▶ _PROBLEM REQUIREMENTS_: Only a slice of the listing below is wanted. Retype the lines from the one containing "Given: Click the Udemy logo" through the one containing "The width and height of the screenshot is (1512, 810).", exactly, both ends included.
------------------------------------------------------------------------
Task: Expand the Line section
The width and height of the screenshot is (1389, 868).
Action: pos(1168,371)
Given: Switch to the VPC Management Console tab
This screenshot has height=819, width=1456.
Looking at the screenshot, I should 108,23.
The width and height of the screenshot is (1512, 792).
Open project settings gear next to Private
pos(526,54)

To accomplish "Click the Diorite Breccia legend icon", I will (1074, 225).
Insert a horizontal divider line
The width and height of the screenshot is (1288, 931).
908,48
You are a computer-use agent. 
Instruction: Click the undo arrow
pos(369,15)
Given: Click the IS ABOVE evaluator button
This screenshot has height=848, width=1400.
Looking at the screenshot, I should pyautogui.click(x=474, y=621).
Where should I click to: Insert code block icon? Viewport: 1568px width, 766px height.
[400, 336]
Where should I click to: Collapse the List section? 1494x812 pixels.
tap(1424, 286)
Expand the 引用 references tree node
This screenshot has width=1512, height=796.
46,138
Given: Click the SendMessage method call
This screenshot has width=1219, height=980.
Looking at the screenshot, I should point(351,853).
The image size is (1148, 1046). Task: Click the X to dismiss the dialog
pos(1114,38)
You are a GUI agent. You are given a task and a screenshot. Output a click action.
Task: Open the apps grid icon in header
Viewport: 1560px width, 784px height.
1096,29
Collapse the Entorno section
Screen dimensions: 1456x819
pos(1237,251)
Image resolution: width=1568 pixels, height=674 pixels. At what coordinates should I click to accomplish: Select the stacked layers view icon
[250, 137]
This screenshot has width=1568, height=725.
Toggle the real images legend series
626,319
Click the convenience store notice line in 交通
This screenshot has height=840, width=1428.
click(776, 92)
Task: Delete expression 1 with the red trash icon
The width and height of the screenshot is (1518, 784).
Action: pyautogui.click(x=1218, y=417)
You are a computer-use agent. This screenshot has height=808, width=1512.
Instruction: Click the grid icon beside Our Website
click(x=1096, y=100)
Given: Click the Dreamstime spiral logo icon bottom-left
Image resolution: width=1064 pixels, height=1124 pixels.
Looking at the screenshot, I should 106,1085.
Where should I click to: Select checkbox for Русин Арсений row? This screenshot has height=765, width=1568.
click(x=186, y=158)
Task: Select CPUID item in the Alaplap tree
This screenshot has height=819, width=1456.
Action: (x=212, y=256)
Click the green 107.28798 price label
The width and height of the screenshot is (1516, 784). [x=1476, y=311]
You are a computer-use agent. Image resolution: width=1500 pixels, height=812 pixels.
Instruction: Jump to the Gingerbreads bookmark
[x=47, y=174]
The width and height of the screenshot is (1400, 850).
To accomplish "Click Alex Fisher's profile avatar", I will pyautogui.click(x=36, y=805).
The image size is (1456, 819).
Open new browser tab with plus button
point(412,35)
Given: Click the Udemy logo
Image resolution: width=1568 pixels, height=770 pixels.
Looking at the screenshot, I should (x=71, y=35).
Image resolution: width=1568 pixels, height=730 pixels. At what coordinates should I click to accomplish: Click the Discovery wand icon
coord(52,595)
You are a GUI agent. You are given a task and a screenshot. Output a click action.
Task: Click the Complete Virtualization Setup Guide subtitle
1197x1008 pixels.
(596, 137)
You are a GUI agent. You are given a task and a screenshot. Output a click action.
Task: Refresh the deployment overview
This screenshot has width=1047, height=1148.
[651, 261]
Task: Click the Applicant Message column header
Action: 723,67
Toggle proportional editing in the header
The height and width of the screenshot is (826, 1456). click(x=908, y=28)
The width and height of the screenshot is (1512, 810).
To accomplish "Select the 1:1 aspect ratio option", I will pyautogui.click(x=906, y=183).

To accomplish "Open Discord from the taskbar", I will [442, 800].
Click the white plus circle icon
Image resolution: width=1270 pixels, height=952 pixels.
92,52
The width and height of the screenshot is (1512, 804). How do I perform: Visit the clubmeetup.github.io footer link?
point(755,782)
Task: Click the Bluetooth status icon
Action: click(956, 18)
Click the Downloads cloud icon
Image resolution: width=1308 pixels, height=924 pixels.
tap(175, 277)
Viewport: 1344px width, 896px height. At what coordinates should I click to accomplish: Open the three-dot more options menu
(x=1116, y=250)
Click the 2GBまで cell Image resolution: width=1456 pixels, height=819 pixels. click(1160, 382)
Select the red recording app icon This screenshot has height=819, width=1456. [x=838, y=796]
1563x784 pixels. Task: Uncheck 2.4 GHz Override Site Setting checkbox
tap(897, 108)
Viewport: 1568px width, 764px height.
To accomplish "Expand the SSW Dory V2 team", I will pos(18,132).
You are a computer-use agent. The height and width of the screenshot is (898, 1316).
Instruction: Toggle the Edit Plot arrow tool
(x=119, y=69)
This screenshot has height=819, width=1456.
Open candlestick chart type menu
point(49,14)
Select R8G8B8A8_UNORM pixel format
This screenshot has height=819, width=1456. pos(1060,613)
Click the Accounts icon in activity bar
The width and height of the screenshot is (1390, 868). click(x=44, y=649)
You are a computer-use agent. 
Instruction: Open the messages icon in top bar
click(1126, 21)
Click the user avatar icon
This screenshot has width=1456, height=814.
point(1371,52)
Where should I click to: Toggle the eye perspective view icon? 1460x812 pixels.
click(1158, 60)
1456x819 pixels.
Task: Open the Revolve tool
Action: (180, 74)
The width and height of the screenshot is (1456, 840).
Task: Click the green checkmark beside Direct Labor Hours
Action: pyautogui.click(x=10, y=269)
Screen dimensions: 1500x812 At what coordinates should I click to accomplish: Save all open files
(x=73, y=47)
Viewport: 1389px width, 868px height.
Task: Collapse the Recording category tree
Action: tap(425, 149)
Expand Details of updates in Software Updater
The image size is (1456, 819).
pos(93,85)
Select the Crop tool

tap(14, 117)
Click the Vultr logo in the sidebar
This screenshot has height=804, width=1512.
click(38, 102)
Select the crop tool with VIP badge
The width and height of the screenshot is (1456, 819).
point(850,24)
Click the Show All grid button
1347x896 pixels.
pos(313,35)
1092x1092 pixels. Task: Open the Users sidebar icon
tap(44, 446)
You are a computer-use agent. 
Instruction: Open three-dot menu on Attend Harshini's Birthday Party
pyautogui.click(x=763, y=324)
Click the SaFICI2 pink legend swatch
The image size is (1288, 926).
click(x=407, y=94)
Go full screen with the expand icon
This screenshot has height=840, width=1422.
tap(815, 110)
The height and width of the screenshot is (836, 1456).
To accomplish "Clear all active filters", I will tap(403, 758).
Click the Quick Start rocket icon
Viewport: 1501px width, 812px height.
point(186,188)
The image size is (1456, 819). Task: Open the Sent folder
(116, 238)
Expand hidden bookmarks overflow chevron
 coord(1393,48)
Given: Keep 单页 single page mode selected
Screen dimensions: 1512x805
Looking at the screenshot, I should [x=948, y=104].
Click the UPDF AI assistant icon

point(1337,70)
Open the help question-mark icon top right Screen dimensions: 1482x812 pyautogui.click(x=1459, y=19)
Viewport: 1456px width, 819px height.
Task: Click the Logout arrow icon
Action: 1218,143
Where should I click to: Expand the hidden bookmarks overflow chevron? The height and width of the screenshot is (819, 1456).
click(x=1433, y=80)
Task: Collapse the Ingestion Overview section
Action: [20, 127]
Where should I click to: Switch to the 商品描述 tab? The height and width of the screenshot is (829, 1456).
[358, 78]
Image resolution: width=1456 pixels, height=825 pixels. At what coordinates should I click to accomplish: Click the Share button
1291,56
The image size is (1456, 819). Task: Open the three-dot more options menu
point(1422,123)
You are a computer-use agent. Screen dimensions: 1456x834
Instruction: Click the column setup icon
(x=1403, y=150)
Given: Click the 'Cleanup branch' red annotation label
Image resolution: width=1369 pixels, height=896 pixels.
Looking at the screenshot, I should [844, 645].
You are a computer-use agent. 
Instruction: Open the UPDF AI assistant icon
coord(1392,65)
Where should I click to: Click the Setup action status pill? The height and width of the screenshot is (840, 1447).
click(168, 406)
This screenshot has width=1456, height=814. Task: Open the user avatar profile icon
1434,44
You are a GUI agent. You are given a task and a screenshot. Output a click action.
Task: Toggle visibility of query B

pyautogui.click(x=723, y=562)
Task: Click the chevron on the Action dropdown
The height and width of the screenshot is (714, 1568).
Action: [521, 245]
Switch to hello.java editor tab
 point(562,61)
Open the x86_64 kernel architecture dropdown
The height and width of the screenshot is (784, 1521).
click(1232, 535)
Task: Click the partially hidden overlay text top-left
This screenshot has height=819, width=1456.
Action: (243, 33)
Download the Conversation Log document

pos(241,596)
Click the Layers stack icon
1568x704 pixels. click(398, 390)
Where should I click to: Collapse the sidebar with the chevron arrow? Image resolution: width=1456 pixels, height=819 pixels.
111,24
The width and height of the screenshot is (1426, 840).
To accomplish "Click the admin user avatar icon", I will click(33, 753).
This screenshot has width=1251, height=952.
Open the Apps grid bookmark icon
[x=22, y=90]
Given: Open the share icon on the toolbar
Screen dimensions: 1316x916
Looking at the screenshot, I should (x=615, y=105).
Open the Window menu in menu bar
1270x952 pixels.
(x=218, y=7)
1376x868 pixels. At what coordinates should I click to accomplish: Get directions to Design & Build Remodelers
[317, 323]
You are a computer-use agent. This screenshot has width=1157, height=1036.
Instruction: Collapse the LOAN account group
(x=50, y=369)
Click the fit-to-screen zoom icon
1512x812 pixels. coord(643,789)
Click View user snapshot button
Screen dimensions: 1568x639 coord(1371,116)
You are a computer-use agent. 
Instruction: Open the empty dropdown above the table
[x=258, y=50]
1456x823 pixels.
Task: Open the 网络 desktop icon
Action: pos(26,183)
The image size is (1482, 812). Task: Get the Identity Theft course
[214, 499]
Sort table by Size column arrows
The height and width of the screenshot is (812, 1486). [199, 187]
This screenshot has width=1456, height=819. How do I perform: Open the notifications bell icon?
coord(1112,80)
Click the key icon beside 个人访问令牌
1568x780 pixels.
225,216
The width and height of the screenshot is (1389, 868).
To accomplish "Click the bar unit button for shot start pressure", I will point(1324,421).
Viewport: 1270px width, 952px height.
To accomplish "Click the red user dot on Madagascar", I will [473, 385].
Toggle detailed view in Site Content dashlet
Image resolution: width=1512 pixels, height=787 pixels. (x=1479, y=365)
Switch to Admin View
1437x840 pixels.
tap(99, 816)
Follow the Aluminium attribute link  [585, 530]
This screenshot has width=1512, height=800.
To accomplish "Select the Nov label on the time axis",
------------------------------------------------------------------------
▶ _SOLUTION_:
Given: Click the Udemy logo
Image resolution: width=1568 pixels, height=770 pixels.
Looking at the screenshot, I should (x=71, y=35).
Image resolution: width=1568 pixels, height=730 pixels. At what coordinates should I click to accomplish: Click the Discovery wand icon
coord(52,595)
You are a GUI agent. You are given a task and a screenshot. Output a click action.
Task: Click the Complete Virtualization Setup Guide subtitle
1197x1008 pixels.
(596, 137)
You are a GUI agent. You are given a task and a screenshot. Output a click action.
Task: Refresh the deployment overview
This screenshot has width=1047, height=1148.
[651, 261]
Task: Click the Applicant Message column header
Action: 723,67
Toggle proportional editing in the header
The height and width of the screenshot is (826, 1456). click(x=908, y=28)
The width and height of the screenshot is (1512, 810).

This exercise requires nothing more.